- As bank stocks lost ground on the FOMC interest rate decision day, the Federal Reserve
held the fund rate steady at a 23-year high of 5.25%-5.5%. - The KBW Regional Banking Index experienced a 6% drop, marking the largest single-day decline since the banking conditions crisis in several banks.
- Hayes states that BTFP and window dressing will not help, saying, ‘CRE and multifamily housing loans are not eligible collateral.’
While the Fed continues to keep interest rates steady, Arthur Hayes highlighted important points by revealing his expectations for the Bitcoin price.
Fed Remains Steadfast on Interest Rates
As bank stocks lost ground on the FOMC interest rate decision day, the Federal Reserve held the fund rate steady at a 23-year high of 5.25%-5.5%. Despite dismissing the possibility of any interest rate hike, Chairman Jerome Powell stated that the central bank is not ready to cut rates in March.
Shares of New York Community Bancorp (NYCB) fell by 38%, dropping to $6.47 after cutting its dividend and reporting a loss, reigniting fears of a banking crisis. CEO Thomas Cangemi stated that New York Community Bank has adapted to the requirements of being a large bank after taking over assets and liabilities from Signature Bank.
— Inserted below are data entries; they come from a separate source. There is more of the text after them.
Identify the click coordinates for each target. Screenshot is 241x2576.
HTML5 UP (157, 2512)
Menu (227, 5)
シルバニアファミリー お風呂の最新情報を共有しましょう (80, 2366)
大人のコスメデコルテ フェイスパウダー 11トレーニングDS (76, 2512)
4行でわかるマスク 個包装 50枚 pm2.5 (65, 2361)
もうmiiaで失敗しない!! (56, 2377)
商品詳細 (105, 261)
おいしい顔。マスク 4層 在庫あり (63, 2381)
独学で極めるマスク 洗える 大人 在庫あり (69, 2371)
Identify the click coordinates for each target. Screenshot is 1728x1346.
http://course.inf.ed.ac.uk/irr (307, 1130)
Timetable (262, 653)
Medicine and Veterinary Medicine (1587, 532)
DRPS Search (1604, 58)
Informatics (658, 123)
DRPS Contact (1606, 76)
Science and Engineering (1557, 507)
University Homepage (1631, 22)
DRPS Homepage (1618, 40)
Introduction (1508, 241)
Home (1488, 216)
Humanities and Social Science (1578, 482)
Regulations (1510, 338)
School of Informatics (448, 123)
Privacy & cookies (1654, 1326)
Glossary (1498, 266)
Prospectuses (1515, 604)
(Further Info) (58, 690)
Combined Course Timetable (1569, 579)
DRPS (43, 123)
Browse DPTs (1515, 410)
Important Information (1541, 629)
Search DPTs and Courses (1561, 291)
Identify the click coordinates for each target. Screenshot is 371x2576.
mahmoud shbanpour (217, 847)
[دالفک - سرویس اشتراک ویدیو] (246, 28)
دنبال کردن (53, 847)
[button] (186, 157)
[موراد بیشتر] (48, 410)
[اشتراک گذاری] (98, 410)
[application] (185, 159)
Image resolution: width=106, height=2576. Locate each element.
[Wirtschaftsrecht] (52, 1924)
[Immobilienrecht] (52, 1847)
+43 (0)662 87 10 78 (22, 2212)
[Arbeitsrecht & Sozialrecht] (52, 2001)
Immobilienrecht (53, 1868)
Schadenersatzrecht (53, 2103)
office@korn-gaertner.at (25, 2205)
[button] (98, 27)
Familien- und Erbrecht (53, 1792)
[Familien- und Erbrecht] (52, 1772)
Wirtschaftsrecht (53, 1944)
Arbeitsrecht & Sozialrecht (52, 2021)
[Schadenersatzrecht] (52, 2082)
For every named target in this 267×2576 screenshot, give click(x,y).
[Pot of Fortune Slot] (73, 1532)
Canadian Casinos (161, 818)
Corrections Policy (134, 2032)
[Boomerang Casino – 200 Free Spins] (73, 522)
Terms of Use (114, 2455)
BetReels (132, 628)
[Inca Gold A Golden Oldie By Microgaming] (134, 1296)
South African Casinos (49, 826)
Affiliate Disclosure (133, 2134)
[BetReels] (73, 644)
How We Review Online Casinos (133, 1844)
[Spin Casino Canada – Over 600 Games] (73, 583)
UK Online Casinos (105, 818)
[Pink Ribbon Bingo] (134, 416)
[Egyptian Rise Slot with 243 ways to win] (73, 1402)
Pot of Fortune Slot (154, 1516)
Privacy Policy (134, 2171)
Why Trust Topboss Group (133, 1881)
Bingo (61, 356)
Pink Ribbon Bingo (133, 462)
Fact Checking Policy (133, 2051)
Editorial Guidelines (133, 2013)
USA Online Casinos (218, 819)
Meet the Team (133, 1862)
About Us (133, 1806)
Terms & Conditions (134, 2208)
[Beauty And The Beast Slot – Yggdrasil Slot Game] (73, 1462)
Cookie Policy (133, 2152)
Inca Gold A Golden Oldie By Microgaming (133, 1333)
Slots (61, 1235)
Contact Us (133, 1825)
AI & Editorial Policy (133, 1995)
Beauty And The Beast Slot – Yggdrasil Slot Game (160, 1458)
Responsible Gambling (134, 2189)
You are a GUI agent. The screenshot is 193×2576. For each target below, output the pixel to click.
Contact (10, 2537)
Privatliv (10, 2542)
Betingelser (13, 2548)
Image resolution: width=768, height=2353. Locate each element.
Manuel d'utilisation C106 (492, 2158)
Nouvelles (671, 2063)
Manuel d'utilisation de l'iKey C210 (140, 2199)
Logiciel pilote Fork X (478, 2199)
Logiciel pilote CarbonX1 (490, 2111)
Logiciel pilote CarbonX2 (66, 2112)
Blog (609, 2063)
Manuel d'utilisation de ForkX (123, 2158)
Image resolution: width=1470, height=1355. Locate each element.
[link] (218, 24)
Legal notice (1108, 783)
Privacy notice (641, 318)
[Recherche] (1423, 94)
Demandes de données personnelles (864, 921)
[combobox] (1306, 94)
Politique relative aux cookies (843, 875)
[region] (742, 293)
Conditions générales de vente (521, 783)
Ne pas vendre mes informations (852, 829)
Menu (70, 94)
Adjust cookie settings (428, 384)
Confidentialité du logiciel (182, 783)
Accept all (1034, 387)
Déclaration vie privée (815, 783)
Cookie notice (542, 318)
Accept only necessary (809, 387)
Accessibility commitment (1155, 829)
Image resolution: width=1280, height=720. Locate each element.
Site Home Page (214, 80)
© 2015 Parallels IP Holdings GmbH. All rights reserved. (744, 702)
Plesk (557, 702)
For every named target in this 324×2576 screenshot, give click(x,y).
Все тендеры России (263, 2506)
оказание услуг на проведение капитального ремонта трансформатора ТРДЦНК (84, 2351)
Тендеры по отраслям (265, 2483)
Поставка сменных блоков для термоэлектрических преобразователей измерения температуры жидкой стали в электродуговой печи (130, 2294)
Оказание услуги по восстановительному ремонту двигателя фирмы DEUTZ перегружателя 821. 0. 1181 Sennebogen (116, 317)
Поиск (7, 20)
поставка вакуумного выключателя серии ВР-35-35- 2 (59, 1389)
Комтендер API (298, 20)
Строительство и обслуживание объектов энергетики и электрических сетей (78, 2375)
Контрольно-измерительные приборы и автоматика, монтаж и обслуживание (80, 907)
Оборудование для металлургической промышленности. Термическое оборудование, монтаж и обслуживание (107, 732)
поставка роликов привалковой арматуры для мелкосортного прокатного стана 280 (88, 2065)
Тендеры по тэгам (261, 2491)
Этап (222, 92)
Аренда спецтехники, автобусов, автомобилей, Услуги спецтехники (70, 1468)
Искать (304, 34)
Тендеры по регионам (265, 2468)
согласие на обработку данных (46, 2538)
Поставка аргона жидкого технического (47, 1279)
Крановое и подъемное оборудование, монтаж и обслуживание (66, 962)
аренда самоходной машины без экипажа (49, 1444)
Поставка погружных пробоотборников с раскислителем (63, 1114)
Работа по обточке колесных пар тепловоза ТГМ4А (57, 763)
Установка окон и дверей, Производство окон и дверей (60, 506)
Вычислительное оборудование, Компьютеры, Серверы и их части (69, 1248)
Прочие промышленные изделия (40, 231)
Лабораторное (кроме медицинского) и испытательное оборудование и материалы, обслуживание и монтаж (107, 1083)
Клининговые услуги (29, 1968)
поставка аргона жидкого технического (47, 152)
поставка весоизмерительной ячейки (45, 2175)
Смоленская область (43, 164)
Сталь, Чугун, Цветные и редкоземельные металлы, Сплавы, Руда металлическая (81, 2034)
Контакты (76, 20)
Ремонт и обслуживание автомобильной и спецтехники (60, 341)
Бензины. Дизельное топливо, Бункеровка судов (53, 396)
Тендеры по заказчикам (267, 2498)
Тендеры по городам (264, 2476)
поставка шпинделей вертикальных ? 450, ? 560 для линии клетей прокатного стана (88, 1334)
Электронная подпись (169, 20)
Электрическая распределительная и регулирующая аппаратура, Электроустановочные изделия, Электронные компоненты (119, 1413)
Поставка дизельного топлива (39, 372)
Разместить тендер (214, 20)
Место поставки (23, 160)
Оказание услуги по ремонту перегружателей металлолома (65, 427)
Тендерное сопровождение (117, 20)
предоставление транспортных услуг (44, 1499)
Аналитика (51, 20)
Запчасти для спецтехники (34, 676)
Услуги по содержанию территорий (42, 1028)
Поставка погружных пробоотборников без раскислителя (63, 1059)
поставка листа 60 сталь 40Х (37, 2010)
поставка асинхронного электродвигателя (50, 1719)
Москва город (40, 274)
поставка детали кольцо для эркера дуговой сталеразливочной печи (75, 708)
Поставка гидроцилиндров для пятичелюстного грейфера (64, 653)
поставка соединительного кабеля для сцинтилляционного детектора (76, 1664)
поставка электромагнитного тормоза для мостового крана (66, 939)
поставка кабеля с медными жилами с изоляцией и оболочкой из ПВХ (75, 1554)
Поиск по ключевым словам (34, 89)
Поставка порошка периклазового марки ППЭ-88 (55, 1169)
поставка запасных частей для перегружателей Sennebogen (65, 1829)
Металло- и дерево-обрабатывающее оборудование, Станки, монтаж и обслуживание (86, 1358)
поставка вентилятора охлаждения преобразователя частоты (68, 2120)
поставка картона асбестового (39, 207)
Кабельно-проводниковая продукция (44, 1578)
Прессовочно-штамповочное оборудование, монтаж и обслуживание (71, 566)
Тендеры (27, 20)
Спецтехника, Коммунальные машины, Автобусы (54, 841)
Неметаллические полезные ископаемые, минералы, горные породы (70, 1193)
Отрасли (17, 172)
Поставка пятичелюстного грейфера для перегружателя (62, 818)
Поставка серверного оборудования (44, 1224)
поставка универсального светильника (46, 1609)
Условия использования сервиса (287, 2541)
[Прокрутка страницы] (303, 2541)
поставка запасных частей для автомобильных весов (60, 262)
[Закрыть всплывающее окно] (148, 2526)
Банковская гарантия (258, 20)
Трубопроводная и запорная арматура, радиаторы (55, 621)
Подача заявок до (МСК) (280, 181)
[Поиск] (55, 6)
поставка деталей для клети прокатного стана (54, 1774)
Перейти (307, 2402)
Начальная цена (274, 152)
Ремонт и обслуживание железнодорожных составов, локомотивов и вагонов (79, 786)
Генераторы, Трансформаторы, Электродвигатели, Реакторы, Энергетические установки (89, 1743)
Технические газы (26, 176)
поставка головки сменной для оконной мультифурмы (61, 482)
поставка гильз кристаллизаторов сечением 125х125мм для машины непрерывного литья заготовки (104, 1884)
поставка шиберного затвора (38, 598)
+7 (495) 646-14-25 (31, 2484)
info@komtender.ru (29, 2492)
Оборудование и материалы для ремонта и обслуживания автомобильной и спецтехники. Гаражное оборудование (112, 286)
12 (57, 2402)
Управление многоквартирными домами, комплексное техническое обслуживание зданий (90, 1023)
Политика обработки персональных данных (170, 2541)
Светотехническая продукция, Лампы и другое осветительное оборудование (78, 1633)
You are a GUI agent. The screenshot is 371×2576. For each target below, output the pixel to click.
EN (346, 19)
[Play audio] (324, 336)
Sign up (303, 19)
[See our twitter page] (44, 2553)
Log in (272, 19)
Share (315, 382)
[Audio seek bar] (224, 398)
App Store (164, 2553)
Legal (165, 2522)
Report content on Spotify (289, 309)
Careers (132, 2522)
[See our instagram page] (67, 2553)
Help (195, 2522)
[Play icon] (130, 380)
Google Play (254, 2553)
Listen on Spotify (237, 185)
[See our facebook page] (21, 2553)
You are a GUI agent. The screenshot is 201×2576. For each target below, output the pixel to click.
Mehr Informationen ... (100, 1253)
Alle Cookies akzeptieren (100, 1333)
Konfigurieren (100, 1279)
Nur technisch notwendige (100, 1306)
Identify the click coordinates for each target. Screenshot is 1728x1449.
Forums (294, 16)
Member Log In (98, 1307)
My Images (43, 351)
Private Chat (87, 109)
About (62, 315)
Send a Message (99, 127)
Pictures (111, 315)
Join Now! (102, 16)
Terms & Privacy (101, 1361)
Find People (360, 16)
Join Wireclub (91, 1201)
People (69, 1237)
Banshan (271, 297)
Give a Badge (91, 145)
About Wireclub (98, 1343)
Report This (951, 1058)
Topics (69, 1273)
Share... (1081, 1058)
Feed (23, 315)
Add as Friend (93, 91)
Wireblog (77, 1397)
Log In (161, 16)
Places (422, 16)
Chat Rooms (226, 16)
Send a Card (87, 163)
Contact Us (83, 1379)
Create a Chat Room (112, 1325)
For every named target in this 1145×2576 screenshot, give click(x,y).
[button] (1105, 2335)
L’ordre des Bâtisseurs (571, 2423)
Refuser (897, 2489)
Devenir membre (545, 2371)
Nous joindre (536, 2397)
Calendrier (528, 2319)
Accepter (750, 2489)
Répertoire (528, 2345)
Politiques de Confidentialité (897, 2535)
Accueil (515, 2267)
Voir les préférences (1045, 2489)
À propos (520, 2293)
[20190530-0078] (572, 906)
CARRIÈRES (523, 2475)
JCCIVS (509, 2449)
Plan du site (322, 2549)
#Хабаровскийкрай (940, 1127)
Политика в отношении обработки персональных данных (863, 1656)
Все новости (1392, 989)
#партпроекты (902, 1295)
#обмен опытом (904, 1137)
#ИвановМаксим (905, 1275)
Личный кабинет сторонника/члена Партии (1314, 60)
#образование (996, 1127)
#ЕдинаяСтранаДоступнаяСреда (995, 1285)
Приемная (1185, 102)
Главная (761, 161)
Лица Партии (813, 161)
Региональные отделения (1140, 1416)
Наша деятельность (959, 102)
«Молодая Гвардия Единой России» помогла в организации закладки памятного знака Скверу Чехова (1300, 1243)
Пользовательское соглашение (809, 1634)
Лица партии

The KBW Regional Banking Index decreased by 6%, reaching $101.99, marking the largest single-day decline since the banking conditions crisis in several banks. Due to the absence of Fed interest rate cut plans and the Bank Term Funding Program’s (BTFP) expiration in March, the U.S. banking sector could return to a bank condition. Small banks are still struggling.
Arthur Hayes Says Money Printing Is Back
Fed Chairman Jerome Powell and Treasury Secretary Janet Yellen will soon announce that money will be printed. The surprise loss from New York Community Bancorp’s credit loss reserves increased tenfold compared to expectations.
Additionally, after the FOMC, 10-year and 2-year U.S. Treasury yields fell, indicating that the market expects some bank rescue funds to correct bank losses. The U.S. 10-year Treasury yield dropped below 4%, reaching 3.946% on Thursday. Arthur Hayes, co-founder of BitMEX, says that BTFP and window dressing will not help, stating, ‘CRE and multifamily housing loans are not eligible collateral.’
He expects Bitcoin to be volatile, but if the share prices of NYCB and other banks continue to decline, a new rescue package may come soon. The Bitcoin price is expected to rally similarly to the March 2023 price movement. The likelihood of interest rate cuts in the June FOMC meetings is higher as the Fed and Treasury Department adjust to the U.S. economy’s resilience shown in PCE inflation, employment, and retail sales data.
BlackRock and other banks predict that the Fed will cut interest rates in June. Arthur Hayes states that Bitcoin’s long-term price will continue to be $1 million during the banking crisis and the Bitcoin halving period.
BTC price has dropped 1% in the last 24 hours, currently trading at $42,170. The 24-hour low and high are $41,879 and $43,717, respectively. Additionally, the trade volume has increased by 15% in the last 24 hours, indicating an increased interest among traders.